Billionaire Anil Agarwal's Vedanta Ltd on August 6 reported a 36.5% increase in consolidated net profit at Rs 36.1 bn for the quarter ended 30 June 2024, against Rs 26.4 bn in the year-ago period.
The mining major's revenue from operations rose 5.6% to Rs 352.4 bn in Q1FY25 as against Rs 333.4 bn in Q1FY24, the company said in an exchange filing on 6 August.
The surge in profit comes amid strong prices of zinc, lead, copper and nickel during the quarter.
First quarter EBITDA increased by 47% YoY on account of structural cost-saving initiatives across businesses, easing of input commodity inflation, and favourable output commodity prices.

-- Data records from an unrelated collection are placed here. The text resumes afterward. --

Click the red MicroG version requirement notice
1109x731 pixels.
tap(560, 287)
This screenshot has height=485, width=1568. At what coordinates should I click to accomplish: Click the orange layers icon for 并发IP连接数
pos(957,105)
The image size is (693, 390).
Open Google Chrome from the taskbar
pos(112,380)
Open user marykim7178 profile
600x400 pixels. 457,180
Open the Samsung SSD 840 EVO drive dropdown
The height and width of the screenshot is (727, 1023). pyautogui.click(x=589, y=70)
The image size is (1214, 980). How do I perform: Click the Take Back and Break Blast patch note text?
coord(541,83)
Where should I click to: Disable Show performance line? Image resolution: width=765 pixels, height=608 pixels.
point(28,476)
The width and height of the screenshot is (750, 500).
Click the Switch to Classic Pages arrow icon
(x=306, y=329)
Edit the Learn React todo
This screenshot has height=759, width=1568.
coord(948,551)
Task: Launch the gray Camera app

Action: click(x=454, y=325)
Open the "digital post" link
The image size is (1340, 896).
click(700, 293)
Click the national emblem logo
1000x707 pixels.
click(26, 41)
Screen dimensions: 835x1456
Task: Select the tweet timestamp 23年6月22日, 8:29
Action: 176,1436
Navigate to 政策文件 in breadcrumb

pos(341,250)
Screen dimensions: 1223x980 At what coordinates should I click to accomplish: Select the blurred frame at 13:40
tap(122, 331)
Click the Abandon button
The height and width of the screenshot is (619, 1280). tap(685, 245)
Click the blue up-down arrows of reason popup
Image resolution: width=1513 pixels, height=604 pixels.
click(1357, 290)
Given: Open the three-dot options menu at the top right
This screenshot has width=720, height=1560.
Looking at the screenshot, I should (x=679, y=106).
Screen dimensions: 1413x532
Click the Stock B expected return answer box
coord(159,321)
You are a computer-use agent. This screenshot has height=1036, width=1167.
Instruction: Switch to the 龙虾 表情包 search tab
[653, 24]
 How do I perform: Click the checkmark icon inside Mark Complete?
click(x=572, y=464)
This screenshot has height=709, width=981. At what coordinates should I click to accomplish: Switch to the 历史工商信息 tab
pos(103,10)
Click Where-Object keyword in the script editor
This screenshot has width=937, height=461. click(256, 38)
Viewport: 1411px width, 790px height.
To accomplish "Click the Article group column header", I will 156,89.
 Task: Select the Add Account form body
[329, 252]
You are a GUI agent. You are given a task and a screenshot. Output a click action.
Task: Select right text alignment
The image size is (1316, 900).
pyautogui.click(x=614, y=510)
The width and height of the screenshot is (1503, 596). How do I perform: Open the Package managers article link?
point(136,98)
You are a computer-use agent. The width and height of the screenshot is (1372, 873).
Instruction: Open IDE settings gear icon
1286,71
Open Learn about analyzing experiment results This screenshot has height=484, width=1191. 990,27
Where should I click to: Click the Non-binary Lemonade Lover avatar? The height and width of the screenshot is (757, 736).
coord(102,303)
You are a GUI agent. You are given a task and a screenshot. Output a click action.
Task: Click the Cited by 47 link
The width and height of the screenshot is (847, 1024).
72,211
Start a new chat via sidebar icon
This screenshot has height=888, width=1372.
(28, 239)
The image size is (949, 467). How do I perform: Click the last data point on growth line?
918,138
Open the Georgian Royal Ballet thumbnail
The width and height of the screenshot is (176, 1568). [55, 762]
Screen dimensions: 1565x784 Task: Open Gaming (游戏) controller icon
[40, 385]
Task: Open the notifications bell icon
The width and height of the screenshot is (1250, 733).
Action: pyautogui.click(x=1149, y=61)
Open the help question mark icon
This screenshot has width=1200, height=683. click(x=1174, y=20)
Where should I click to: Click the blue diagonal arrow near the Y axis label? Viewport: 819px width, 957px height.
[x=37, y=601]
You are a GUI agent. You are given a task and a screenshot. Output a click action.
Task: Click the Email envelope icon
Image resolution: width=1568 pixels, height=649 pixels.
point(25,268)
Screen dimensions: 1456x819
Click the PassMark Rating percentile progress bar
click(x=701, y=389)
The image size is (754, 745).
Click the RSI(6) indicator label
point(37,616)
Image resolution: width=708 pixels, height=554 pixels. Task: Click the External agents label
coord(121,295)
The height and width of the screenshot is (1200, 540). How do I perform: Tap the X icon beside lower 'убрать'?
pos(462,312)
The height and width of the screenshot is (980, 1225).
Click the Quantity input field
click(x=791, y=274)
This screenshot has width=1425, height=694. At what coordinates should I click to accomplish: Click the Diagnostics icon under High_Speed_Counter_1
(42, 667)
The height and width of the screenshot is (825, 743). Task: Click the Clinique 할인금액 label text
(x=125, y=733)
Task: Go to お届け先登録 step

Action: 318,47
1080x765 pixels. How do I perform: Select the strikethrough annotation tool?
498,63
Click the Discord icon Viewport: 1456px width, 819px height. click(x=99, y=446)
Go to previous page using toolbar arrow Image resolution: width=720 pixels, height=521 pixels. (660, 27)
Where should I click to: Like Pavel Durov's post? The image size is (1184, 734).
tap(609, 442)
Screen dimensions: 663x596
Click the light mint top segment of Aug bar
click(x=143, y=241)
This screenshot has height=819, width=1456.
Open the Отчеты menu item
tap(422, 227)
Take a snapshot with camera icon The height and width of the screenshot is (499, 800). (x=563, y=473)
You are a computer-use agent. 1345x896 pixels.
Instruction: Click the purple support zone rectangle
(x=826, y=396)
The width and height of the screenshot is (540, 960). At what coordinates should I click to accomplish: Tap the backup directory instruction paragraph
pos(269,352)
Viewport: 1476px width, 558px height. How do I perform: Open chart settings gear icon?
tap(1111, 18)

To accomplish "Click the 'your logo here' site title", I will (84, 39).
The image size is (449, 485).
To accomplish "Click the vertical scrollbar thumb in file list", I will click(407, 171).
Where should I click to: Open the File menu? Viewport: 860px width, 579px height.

It posted an EBITDA margin of 34% in the quarter, as against 24% in the same quarter last year.
Core earnings from the aluminium business shot up the most, rising 144% to Rs 44.4 bn. The company recorded Alumina production at Lanjigarh refinery at 539 kt, up 11% QoQ and 36% YoY, driven by new capacity.
Earnings from Zinc, silver and lead business rose 17.8% to Rs 39 bn.
The Indian government is not considering any relaxation in the tax demand it sent to Infosys last month.
The tax demand is in accordance with the goods and services tax rules and the country's second-largest IT services firm has sought ten days to submit its response after meeting tax officials.
The source declined to be named as they were not authorised to speak to the media.
Shares of Infosys, which were up 1.6% before the news amid a broader market rebound, briefly trimmed gains to about 0.3%.
India sent a tax demand of over Rs 320 bn (US$ 4 bn) to Infosys, related to services received by the company from its overseas branches between July 2017 to 2021-22. This amounts to 85% of its revenue for the quarter ended 30 June.
In a notification to stock exchanges on August 3, the company said it had received communication that the demand for the financial year 2017-18 of Rs 389.8 bn has been closed.
The company had previously said it paid all its dues and was in compliance with central and state regulations.
State-owned Power Finance Corporation on Tuesday posted over 20% rise in its consolidated net profit to Rs 7,182.06 crore in the June 2024 quarter compared to a year ago, mainly due to higher revenues.
The company reported a consolidated net profit of Rs 59.8 bn in the quarter ended on 30 June 2024.
Total income rose to Rs 247.4 bn in the quarter from Rs 210.2 bn in the same period a year ago.
The company's board also approved the declaration of an interim dividend at the rate of 32.5% or Rs 3.25 per equity share (subject to deduction of TDS) on the face value of the paid-up equity shares of Rs 10 each for FY25.
Further, the company informed that August 30, 2024 (Friday) shall be reckoned as the 'record date' for ascertaining the eligibility of shareholders for payment of the interim dividend, which will be paid on or before 5 September 2024.